3.2. Claims Design

Xen’s page allocator supports a claims API that allows privileged domain builders to reserve an amount of available memory before populating the physmap of domains.

These reservations are called claims. They ensure that the claimed memory remains available for the domains when allocating it, even if other domains are allocating memory at the same time.

Installing claims is a privileged operation performed by domain builders before the guest physmap is populated. This prevents other domains from allocating memory earmarked for domains under construction. Xen maintains the per-domain claim state for pages that are claimed but not yet allocated.

When claim installation succeeds, Xen updates the claim state to reflect the new targets and protects the claimed memory until it is allocated or the claim is released. As Xen allocates pages for the domain, claims are consumed by reducing the claim state by the size of each allocation.

3.2.1. Design overview

The legacy XENMEM_claim_pages hypercall is superseded by a new XEN_DOMCTL_claim_memory hypercall that supports installing a claim set, which is an array of memory_claim_t entries that specify claims on multiple NUMA nodes and/or global claims that can be satisfied from any node.

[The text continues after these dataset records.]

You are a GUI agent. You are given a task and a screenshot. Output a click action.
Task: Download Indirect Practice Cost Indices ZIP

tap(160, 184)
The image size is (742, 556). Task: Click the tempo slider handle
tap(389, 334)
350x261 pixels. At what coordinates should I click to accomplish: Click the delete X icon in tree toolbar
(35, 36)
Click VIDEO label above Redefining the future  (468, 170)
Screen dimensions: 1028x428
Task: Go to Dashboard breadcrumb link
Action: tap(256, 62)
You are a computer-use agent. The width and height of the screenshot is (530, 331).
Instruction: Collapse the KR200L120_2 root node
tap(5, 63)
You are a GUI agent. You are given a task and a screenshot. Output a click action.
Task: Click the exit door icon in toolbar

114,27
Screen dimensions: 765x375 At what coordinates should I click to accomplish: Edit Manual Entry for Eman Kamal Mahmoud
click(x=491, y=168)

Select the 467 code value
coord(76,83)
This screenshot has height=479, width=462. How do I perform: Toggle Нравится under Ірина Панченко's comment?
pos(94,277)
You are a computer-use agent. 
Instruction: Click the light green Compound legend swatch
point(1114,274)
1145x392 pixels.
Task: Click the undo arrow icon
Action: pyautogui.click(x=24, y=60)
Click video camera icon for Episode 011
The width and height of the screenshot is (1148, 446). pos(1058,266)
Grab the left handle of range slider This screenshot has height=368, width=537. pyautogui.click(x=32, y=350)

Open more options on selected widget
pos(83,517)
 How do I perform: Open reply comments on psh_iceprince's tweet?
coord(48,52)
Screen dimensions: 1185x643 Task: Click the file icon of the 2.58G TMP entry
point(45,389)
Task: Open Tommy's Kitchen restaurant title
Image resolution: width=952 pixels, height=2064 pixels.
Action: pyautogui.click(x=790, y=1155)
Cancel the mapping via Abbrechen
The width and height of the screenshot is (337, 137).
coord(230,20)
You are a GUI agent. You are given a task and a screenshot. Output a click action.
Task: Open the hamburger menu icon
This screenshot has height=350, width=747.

Claim sets are validated and installed under domain.page_alloc_lock and heap_lock: either the entire set is accepted, or the request fails with no side effects. New claims replace any existing claims for the domain rather than accumulating, because page exchanges make incremental per-node tracking of already-allocated pages impractical.

3.2.2. Key design decisions

node_outstanding_claims[MAX_NUMNODES]

Tracks the sum of all claims on a node. get_free_buddy() checks it before scanning zones on a node, so claimed memory is protected from other allocations.

consume_allocation()

Retires claims in order: First, it retires claims from the allocation node’s claim. If this is not sufficient, it retires claims from the global claim as a fallback. This allows the global claim to be used as a flexible fallback for claiming allocations on any node. Finally, remaining claims are retired from other nodes to prevent the increase of domain_tot_pages(domain) caused by the allocation on top of domain.global_claims and domain.node_claims to exceed domain.max_pages.

domain.global_claims (formerly domain.outstanding_claims)

Support for global claims is maintained for two reasons: Firstly, for compatibility with existing domain builders, and secondly, for use cases where a flexible claim that can be satisfied from any node is desirable.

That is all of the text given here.